** Problem requirements **
Show every line below where "Tallarines" can be found.

═════ Material to process

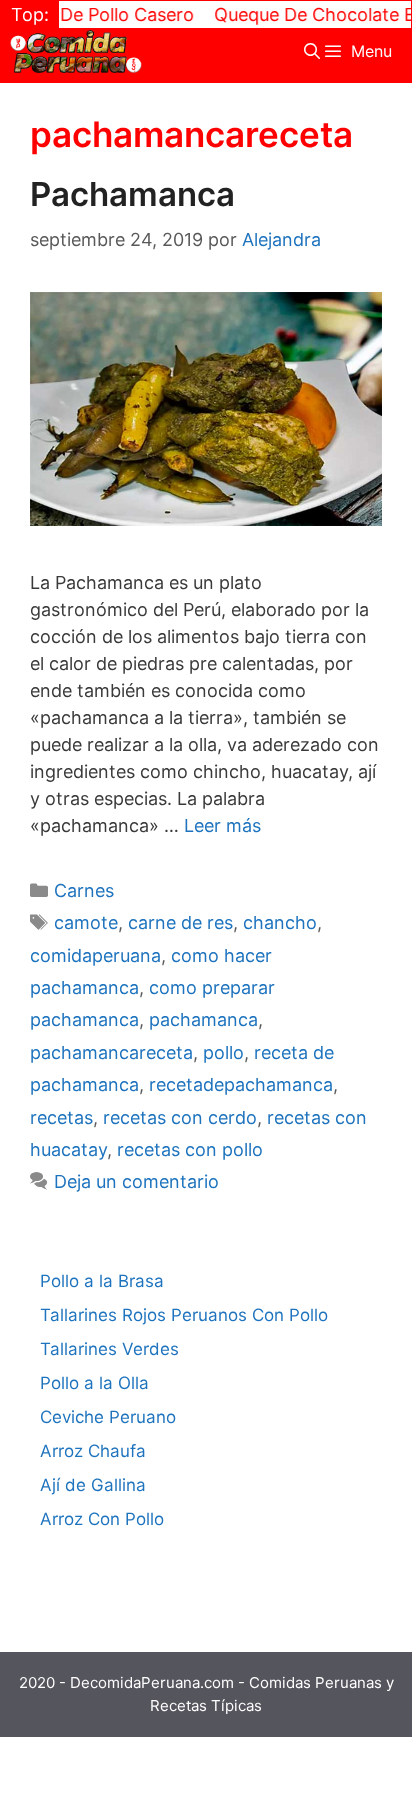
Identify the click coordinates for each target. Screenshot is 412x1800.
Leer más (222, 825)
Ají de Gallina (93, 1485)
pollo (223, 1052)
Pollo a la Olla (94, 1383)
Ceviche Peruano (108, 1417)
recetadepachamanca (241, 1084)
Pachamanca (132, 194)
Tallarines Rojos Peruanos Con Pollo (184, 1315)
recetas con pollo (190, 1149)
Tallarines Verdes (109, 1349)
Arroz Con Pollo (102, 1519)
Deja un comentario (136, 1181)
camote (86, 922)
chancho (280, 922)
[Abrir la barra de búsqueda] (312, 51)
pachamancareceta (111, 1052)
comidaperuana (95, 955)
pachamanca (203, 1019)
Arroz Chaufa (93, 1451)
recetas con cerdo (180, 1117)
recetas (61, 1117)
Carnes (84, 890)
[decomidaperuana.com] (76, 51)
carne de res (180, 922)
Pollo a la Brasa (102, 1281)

══════════

** Expected answer **
Tallarines Rojos Peruanos Con Pollo (184, 1315)
Tallarines Verdes (109, 1349)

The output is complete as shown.